On Losing A Spouse

Editor’s Note: My very dear friend Lynne wrote this piece on her experience of losing a spouse. Her warm, generous, smart, thoughtful husband Allan was one of the most upbeat, joyful and positive people I’ve ever met. He died a bit over a year ago and I recently asked if she’d be willing to share some of what she’s learned. Whether or not you ever endure losing a spouse, we all experience losses through life, and her insights may help you. 

On losing a spouse. Trueheartgal. A photo of the guest editor Lynne, with her husband Allan in happier times.

I lost my husband this past year and found that while grief will take you to your knees it will also make you wiser and stronger and a better friend. I am still deep in the learning process, feeling my way along, and grateful for the love and support I have received. I want my friends who have not yet gone through this passage to be at least a little bit prepared and Ligeia asked me to put down some of the thoughts that have been top of mind for me. Here they are…

Your friends will do the best they can. If you have nurtured good friendships, your friends will be there for you. They won’t always be there in the exact way you wish, but they will be there. They might barrage you with worried calls when you wanted to be asked over for a meal so you wouldn’t have to eat alone. They might send an awkwardly worded card when you wished they would call so you could talk. Try to remember people are well-intentioned, and they are hurting for you. They just don’t know what to do. So, ask for what you want. If you need someone to hold you when you cry, say so. If you need someone to make you dinner, ask for it. If you need them to talk about your loved one, or not talk about them, say so. People who love you will be guessing wildly what the right thing to do might be.
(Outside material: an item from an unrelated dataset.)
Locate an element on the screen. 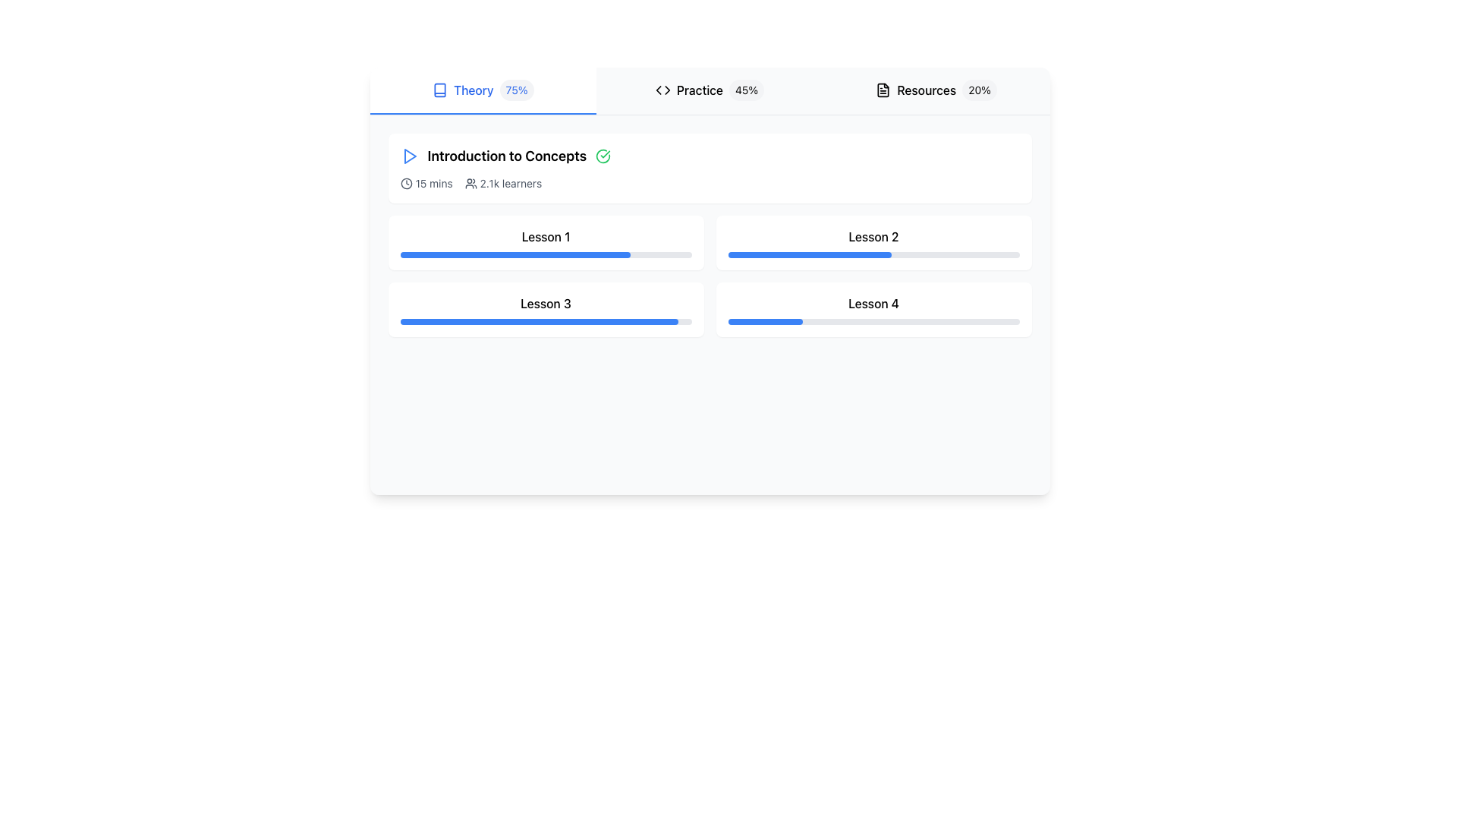 This screenshot has height=820, width=1457. text label '15 mins' which is displayed next to a time icon, located under the title 'Introduction to Concepts' is located at coordinates (426, 183).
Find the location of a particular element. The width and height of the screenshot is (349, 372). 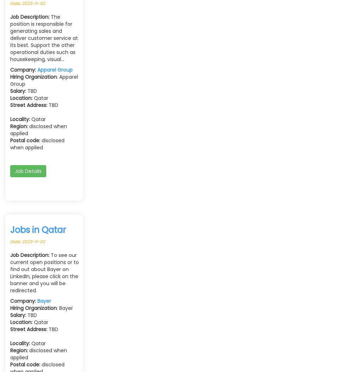

'Job Details' is located at coordinates (28, 171).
They want you to tell them.

People will personalize everything, but that’s OK. No matter how much people love you, they will be thinking at least in part about themselves. What if their husband died? How would they want the funeral to be? How would they handle the grieving process? This is natural. I try to think of it like being a beacon. We don’t have to do anything particular but just by being we shine a light. By going through something hard we are being an example for somebody else. We don’t have to be brave or perfect at it, we just have to be it. We are showing how someone grieves, how someone heals, how someone copes. How someone remembers. Even mistakes we make can teach us and others.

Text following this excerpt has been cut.